* The problem
Reproduce word for word every line from the one containing "Where should I" through the end of the listing below; omit the pictures.

===== Input

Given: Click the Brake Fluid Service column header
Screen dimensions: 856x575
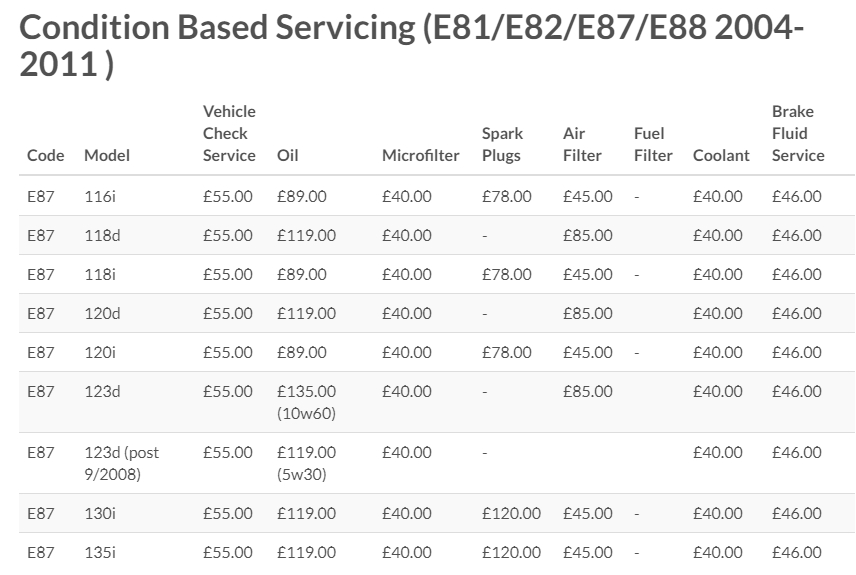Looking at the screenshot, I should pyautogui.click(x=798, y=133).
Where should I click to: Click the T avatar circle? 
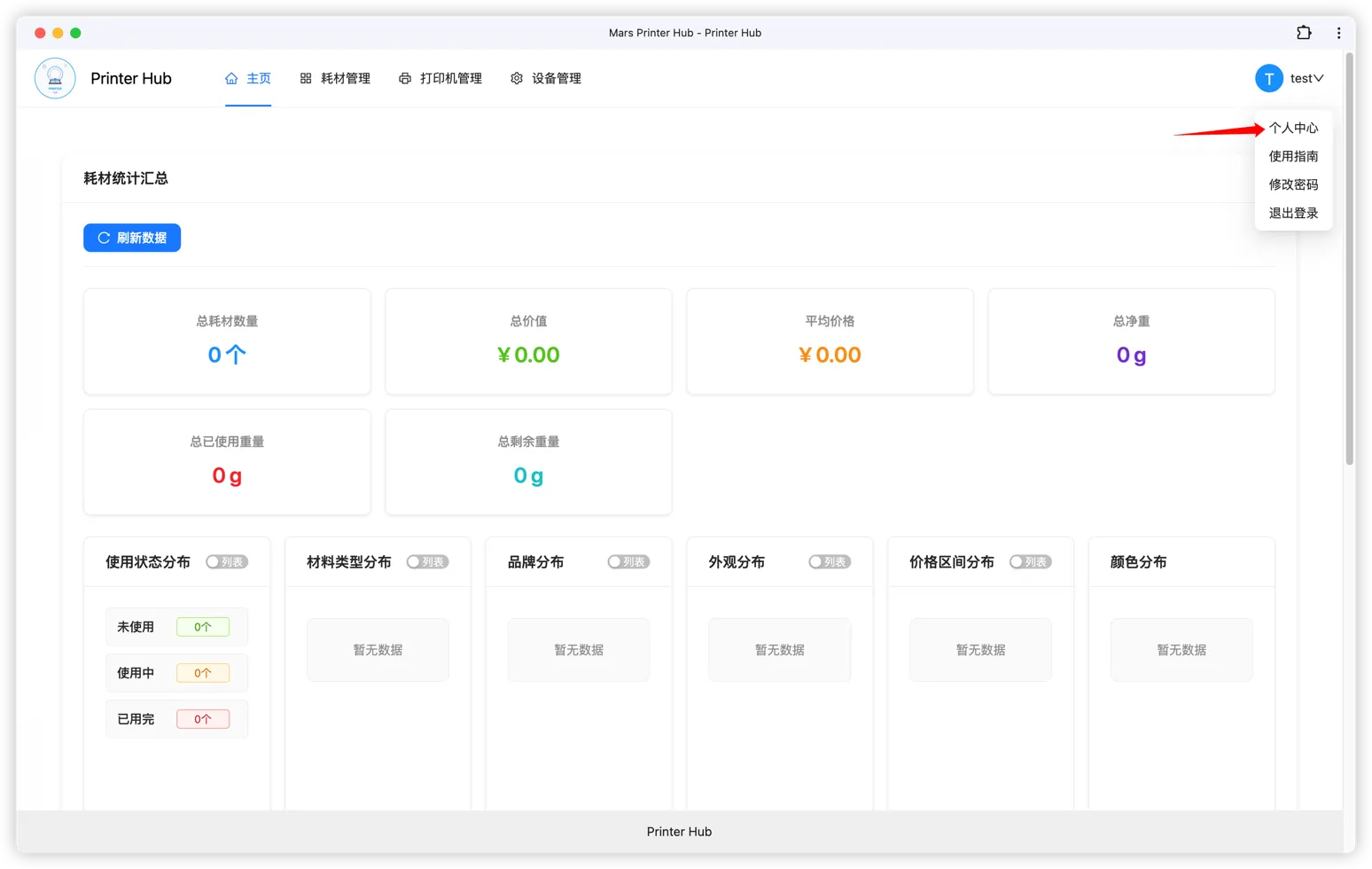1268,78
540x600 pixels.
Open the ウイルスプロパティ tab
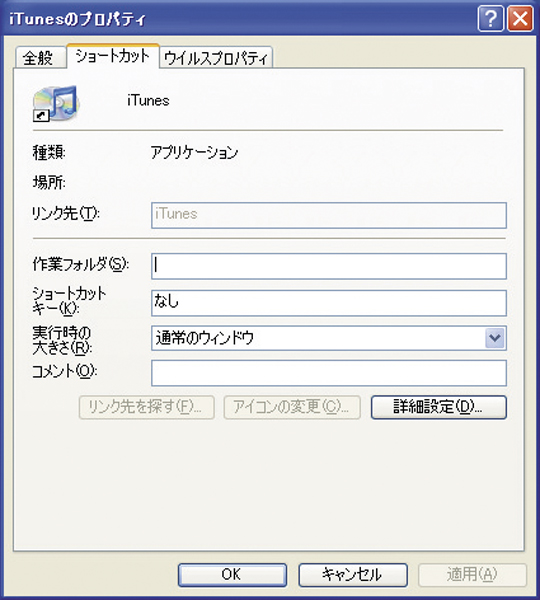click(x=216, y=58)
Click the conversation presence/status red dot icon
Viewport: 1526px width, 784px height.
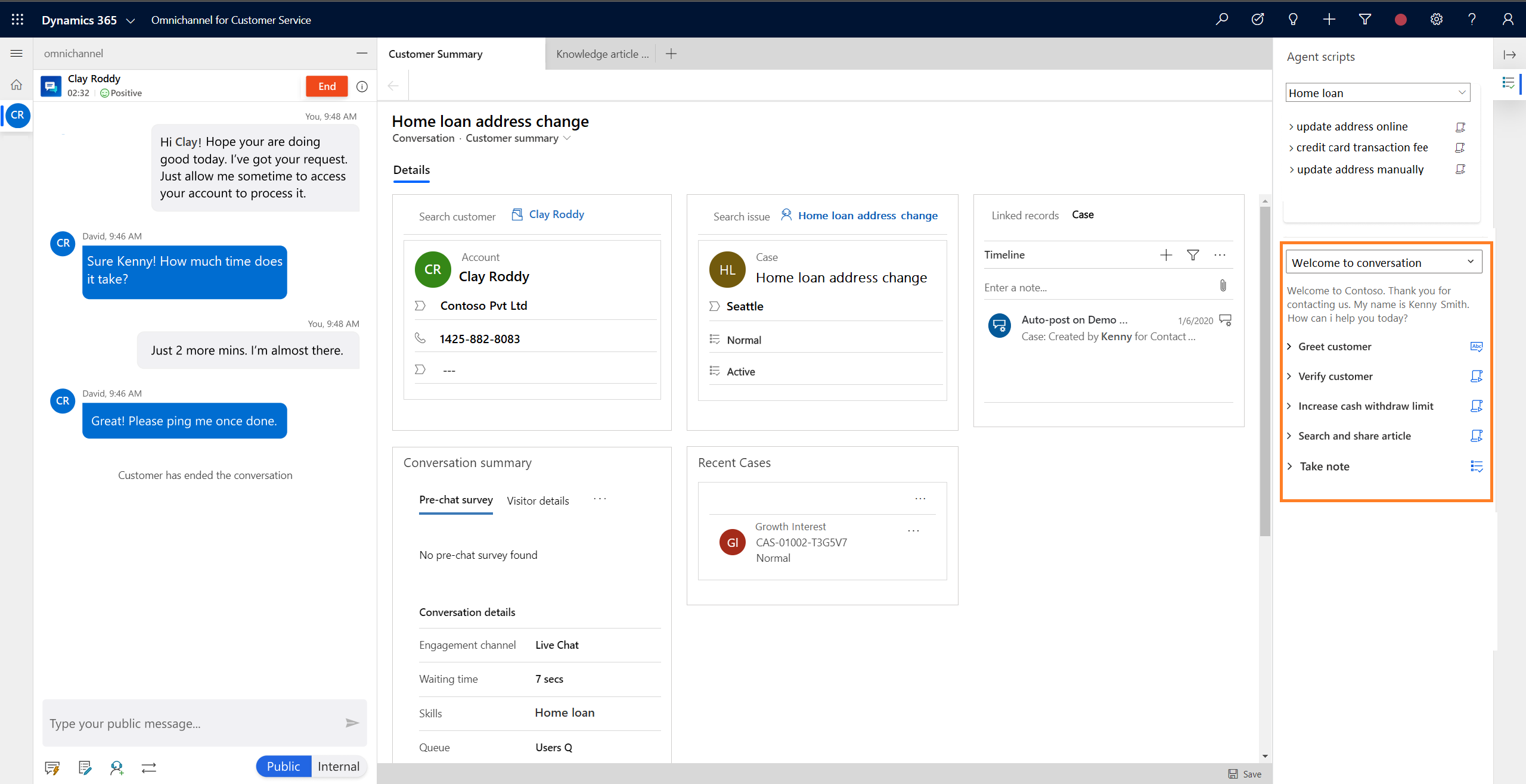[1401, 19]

==========

* Answer
Where should I click to: Click the T avatar circle? 
1268,78
540x600 pixels.
Open the ウイルスプロパティ tab
click(x=216, y=58)
Click the conversation presence/status red dot icon
Viewport: 1526px width, 784px height.
[1401, 19]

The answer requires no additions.